» **Instructions for the task**
Can you lay out every line of the listing below as a numbered list, skipping any blank lines?

» **Task input**
______________________________
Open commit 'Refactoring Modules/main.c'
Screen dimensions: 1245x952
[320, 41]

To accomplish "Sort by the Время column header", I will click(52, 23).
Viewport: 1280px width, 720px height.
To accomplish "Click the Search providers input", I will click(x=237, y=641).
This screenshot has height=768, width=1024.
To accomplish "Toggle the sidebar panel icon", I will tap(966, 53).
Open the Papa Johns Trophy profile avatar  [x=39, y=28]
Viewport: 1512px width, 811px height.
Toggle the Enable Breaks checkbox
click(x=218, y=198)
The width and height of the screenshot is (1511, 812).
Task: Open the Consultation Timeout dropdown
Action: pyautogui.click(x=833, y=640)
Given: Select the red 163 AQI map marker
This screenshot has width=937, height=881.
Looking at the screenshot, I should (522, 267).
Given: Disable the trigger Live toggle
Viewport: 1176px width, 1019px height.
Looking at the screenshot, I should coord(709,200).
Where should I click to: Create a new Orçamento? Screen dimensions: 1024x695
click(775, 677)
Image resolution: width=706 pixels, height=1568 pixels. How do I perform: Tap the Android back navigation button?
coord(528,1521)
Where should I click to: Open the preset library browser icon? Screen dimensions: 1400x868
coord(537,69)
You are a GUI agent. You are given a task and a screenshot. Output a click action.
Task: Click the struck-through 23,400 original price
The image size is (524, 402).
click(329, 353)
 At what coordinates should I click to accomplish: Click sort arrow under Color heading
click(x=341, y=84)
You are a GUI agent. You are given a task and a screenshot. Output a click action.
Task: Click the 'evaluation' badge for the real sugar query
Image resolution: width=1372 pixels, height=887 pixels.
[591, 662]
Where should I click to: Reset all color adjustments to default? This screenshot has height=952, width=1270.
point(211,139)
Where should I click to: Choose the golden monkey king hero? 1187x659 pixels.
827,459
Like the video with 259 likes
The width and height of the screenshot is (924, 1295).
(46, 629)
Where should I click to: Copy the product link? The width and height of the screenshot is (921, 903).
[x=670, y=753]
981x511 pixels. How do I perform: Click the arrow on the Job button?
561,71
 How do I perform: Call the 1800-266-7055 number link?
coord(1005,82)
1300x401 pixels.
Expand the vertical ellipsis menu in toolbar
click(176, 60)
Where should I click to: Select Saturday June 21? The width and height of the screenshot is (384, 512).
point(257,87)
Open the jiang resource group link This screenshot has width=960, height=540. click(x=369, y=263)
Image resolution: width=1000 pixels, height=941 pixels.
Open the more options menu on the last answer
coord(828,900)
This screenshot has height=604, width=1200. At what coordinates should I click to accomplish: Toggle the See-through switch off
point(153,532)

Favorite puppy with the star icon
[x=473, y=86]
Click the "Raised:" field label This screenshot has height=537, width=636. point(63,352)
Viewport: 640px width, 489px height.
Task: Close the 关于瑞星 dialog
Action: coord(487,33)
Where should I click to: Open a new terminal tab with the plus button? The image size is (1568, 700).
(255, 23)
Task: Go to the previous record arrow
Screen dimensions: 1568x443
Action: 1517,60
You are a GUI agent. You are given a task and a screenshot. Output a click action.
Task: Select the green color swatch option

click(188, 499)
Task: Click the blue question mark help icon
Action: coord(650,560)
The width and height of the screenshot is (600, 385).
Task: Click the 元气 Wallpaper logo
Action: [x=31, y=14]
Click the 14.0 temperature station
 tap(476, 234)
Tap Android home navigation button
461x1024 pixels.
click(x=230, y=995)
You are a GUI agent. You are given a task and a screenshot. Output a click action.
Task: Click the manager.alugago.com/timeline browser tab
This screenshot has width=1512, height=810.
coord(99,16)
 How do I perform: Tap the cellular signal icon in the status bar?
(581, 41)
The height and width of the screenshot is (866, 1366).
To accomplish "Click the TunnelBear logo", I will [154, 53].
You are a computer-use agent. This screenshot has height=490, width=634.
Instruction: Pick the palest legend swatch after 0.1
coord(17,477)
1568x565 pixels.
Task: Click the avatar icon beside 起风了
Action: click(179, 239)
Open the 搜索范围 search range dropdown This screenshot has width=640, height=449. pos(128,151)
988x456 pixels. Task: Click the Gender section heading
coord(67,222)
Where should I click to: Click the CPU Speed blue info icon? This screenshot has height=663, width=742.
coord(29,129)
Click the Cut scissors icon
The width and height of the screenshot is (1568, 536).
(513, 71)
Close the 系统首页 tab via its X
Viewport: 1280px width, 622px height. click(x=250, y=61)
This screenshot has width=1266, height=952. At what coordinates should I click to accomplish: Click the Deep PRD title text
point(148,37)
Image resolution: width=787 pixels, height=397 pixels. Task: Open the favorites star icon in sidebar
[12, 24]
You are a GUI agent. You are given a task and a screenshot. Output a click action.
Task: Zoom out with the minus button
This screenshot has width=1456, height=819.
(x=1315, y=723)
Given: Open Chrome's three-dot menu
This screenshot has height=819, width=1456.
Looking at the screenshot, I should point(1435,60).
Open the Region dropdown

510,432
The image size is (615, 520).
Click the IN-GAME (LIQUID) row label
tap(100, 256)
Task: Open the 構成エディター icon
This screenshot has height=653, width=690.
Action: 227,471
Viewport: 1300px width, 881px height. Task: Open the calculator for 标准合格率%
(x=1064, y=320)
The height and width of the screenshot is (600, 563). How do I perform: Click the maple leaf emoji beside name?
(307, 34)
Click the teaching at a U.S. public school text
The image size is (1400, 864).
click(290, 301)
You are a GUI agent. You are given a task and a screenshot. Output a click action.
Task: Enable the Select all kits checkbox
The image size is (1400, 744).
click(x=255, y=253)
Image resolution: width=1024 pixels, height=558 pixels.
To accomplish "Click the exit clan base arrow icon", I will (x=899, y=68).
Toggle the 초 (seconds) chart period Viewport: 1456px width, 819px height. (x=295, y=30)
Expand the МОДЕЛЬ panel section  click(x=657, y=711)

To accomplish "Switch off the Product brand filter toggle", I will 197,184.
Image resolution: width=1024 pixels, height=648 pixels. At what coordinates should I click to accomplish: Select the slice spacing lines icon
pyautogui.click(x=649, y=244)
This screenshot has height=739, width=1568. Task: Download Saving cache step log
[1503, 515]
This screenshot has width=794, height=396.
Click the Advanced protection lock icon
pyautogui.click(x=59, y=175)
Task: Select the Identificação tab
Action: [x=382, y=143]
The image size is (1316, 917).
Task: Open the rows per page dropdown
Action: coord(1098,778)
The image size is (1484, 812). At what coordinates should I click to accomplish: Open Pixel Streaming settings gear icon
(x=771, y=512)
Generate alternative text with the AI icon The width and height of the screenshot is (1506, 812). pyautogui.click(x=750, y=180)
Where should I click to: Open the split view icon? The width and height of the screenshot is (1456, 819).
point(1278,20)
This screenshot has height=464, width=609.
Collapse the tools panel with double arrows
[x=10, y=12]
______________________________
» **Answer below**
1. Open commit 'Refactoring Modules/main.c'
2. Screen dimensions: 1245x952
3. [320, 41]
4. To accomplish "Sort by the Время column header", I will click(52, 23).
5. Viewport: 1280px width, 720px height.
6. To accomplish "Click the Search providers input", I will click(x=237, y=641).
7. This screenshot has height=768, width=1024.
8. To accomplish "Toggle the sidebar panel icon", I will tap(966, 53).
9. Open the Papa Johns Trophy profile avatar  [x=39, y=28]
10. Viewport: 1512px width, 811px height.
11. Toggle the Enable Breaks checkbox
12. click(x=218, y=198)
13. The width and height of the screenshot is (1511, 812).
14. Task: Open the Consultation Timeout dropdown
15. Action: pyautogui.click(x=833, y=640)
16. Given: Select the red 163 AQI map marker
17. This screenshot has width=937, height=881.
18. Looking at the screenshot, I should (522, 267).
19. Given: Disable the trigger Live toggle
20. Viewport: 1176px width, 1019px height.
21. Looking at the screenshot, I should coord(709,200).
22. Where should I click to: Create a new Orçamento? Screen dimensions: 1024x695
23. click(775, 677)
24. Image resolution: width=706 pixels, height=1568 pixels. How do I perform: Tap the Android back navigation button?
25. coord(528,1521)
26. Where should I click to: Open the preset library browser icon? Screen dimensions: 1400x868
27. coord(537,69)
28. You are a GUI agent. You are given a task and a screenshot. Output a click action.
29. Task: Click the struck-through 23,400 original price
30. The image size is (524, 402).
31. click(329, 353)
32.  At what coordinates should I click to accomplish: Click sort arrow under Color heading
33. click(x=341, y=84)
34. You are a GUI agent. You are given a task and a screenshot. Output a click action.
35. Task: Click the 'evaluation' badge for the real sugar query
36. Image resolution: width=1372 pixels, height=887 pixels.
37. [591, 662]
38. Where should I click to: Reset all color adjustments to default? This screenshot has height=952, width=1270.
39. point(211,139)
40. Where should I click to: Choose the golden monkey king hero? 1187x659 pixels.
41. 827,459
42. Like the video with 259 likes
43. The width and height of the screenshot is (924, 1295).
44. (46, 629)
45. Where should I click to: Copy the product link? The width and height of the screenshot is (921, 903).
46. [x=670, y=753]
47. 981x511 pixels. How do I perform: Click the arrow on the Job button?
48. 561,71
49.  How do I perform: Call the 1800-266-7055 number link?
50. coord(1005,82)
51. 1300x401 pixels.
52. Expand the vertical ellipsis menu in toolbar
53. click(176, 60)
54. Where should I click to: Select Saturday June 21? The width and height of the screenshot is (384, 512).
55. point(257,87)
56. Open the jiang resource group link This screenshot has width=960, height=540. click(x=369, y=263)
57. Image resolution: width=1000 pixels, height=941 pixels.
58. Open the more options menu on the last answer
59. coord(828,900)
60. This screenshot has height=604, width=1200. At what coordinates should I click to accomplish: Toggle the See-through switch off
61. point(153,532)
62. Favorite puppy with the star icon
63. [x=473, y=86]
64. Click the "Raised:" field label This screenshot has height=537, width=636. point(63,352)
65. Viewport: 640px width, 489px height.
66. Task: Close the 关于瑞星 dialog
67. Action: coord(487,33)
68. Where should I click to: Open a new terminal tab with the plus button? The image size is (1568, 700).
69. (255, 23)
70. Task: Go to the previous record arrow
71. Screen dimensions: 1568x443
72. Action: 1517,60
73. You are a GUI agent. You are given a task and a screenshot. Output a click action.
74. Task: Select the green color swatch option
75. click(188, 499)
76. Task: Click the blue question mark help icon
77. Action: coord(650,560)
78. The width and height of the screenshot is (600, 385).
79. Task: Click the 元气 Wallpaper logo
80. Action: [x=31, y=14]
81. Click the 14.0 temperature station
82.  tap(476, 234)
83. Tap Android home navigation button
84. 461x1024 pixels.
85. click(x=230, y=995)
86. You are a GUI agent. You are given a task and a screenshot. Output a click action.
87. Task: Click the manager.alugago.com/timeline browser tab
88. This screenshot has width=1512, height=810.
89. coord(99,16)
90.  How do I perform: Tap the cellular signal icon in the status bar?
91. (581, 41)
92. The height and width of the screenshot is (866, 1366).
93. To accomplish "Click the TunnelBear logo", I will [154, 53].
94. You are a computer-use agent. This screenshot has height=490, width=634.
95. Instruction: Pick the palest legend swatch after 0.1
96. coord(17,477)
97. 1568x565 pixels.
98. Task: Click the avatar icon beside 起风了
99. Action: click(179, 239)
100. Open the 搜索范围 search range dropdown This screenshot has width=640, height=449. pos(128,151)
101. 988x456 pixels. Task: Click the Gender section heading
102. coord(67,222)
103. Where should I click to: Click the CPU Speed blue info icon? This screenshot has height=663, width=742.
104. coord(29,129)
105. Click the Cut scissors icon
106. The width and height of the screenshot is (1568, 536).
107. (513, 71)
108. Close the 系统首页 tab via its X
109. Viewport: 1280px width, 622px height. click(x=250, y=61)
110. This screenshot has width=1266, height=952. At what coordinates should I click to accomplish: Click the Deep PRD title text
111. point(148,37)
112. Image resolution: width=787 pixels, height=397 pixels. Task: Open the favorites star icon in sidebar
113. [12, 24]
114. You are a GUI agent. You are given a task and a screenshot. Output a click action.
115. Task: Zoom out with the minus button
116. This screenshot has width=1456, height=819.
117. (x=1315, y=723)
118. Given: Open Chrome's three-dot menu
119. This screenshot has height=819, width=1456.
120. Looking at the screenshot, I should point(1435,60).
121. Open the Region dropdown
122. 510,432
123. The image size is (615, 520).
124. Click the IN-GAME (LIQUID) row label
125. tap(100, 256)
126. Task: Open the 構成エディター icon
127. This screenshot has height=653, width=690.
128. Action: 227,471
129. Viewport: 1300px width, 881px height. Task: Open the calculator for 标准合格率%
130. (x=1064, y=320)
131. The height and width of the screenshot is (600, 563). How do I perform: Click the maple leaf emoji beside name?
132. (307, 34)
133. Click the teaching at a U.S. public school text
134. The image size is (1400, 864).
135. click(290, 301)
136. You are a GUI agent. You are given a task and a screenshot. Output a click action.
137. Task: Enable the Select all kits checkbox
138. The image size is (1400, 744).
139. click(x=255, y=253)
140. Image resolution: width=1024 pixels, height=558 pixels.
141. To accomplish "Click the exit clan base arrow icon", I will (x=899, y=68).
142. Toggle the 초 (seconds) chart period Viewport: 1456px width, 819px height. (x=295, y=30)
143. Expand the МОДЕЛЬ panel section  click(x=657, y=711)
144. To accomplish "Switch off the Product brand filter toggle", I will 197,184.
145. Image resolution: width=1024 pixels, height=648 pixels. At what coordinates should I click to accomplish: Select the slice spacing lines icon
146. pyautogui.click(x=649, y=244)
147. This screenshot has height=739, width=1568. Task: Download Saving cache step log
148. [1503, 515]
149. This screenshot has width=794, height=396.
150. Click the Advanced protection lock icon
151. pyautogui.click(x=59, y=175)
152. Task: Select the Identificação tab
153. Action: [x=382, y=143]
154. The image size is (1316, 917).
155. Task: Open the rows per page dropdown
156. Action: coord(1098,778)
157. The image size is (1484, 812). At what coordinates should I click to accomplish: Open Pixel Streaming settings gear icon
158. (x=771, y=512)
159. Generate alternative text with the AI icon The width and height of the screenshot is (1506, 812). pyautogui.click(x=750, y=180)
160. Where should I click to: Open the split view icon? The width and height of the screenshot is (1456, 819).
161. point(1278,20)
162. This screenshot has height=464, width=609.
163. Collapse the tools panel with double arrows
164. [x=10, y=12]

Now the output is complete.